German Nobel Laureate for Literature, Günter Grass (84) wrote a poem. About Greece. The poem with the title “Europe’s Shame” is a harsh criticism of Europe’s policy towards Greece.  

In his poem Günter Grass deplores Greece as a “country without rights,  the self-opinionated power ties the belt tighter and tighter”. Greece “as debtor placed naked on the pillory” , “taxed on scrap value”.

The poem consists of twelve two-line stanzas each. Grass speaks directly to Europe. The work begins with the lines “near the chaos, because the market is not just, you are far away from the land, that lent you the cradle.” Greece would be “dumped”:  “As debtor placed naked on the pillory, a country suffers, to yield it thank it was a just an expression of yours.”

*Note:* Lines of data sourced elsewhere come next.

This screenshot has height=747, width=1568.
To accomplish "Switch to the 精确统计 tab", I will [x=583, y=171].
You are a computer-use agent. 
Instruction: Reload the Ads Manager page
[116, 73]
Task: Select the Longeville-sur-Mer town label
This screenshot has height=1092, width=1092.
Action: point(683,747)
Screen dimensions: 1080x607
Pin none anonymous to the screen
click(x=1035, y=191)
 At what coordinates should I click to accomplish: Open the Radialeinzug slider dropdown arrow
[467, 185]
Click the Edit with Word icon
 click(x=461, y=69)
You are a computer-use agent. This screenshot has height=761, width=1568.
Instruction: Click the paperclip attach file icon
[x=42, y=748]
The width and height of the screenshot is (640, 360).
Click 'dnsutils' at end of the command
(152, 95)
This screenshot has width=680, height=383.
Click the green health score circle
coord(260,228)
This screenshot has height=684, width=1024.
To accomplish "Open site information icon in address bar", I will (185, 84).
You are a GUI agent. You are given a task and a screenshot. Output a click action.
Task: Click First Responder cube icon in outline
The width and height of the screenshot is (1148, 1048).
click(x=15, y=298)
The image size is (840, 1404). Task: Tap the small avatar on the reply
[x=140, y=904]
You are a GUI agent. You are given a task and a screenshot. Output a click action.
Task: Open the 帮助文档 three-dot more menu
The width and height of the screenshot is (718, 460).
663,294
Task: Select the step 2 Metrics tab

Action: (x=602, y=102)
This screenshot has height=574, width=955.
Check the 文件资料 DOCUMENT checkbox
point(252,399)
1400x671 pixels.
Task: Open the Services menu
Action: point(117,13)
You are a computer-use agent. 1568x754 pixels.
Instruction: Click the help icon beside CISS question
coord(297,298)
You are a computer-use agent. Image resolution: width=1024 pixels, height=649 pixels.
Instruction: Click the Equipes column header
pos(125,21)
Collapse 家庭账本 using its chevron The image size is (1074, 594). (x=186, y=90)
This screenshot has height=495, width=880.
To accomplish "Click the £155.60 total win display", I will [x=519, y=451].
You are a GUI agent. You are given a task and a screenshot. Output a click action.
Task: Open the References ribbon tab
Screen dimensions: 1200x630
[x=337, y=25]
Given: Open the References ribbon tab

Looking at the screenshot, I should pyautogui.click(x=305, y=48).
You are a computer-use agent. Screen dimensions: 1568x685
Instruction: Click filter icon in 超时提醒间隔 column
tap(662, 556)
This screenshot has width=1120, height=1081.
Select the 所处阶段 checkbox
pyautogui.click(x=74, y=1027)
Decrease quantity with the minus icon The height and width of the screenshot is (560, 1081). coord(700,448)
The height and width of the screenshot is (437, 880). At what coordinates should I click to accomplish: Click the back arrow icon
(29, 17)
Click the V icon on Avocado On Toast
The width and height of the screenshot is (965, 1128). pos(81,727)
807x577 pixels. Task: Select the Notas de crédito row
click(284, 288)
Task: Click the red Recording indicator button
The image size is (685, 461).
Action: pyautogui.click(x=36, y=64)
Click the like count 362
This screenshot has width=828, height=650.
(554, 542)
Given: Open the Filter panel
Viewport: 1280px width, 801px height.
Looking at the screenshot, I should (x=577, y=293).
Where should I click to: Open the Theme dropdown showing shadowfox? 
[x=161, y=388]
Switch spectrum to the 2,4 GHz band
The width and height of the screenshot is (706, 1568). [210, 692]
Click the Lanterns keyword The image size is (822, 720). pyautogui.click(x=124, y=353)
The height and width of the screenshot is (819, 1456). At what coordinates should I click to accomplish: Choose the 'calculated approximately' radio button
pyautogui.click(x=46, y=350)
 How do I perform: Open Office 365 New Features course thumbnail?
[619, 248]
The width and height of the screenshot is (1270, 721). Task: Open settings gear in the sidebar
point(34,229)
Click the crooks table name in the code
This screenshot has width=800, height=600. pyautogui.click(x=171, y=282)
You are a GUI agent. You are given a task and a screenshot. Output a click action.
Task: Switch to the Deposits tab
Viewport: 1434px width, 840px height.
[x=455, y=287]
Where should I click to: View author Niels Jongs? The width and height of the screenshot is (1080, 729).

Grass’ latest work will appear on Saturday in German daily Sueddeutsche Zeitung. – and I do hope some epxert would do a proper English translation

“Europe’s Shame” appears two months after Grass’ controversial poem in which he harshly criticized Israel and triggered an outrage.

Günter Grass (born 16 October 1927) is a German-Kashubian novelist, poet, playwright, illustrator, graphic artist, sculptor and recipient of the 1999 Nobel Prize in Literature. He is widely regarded as Germany’s most famous living writer.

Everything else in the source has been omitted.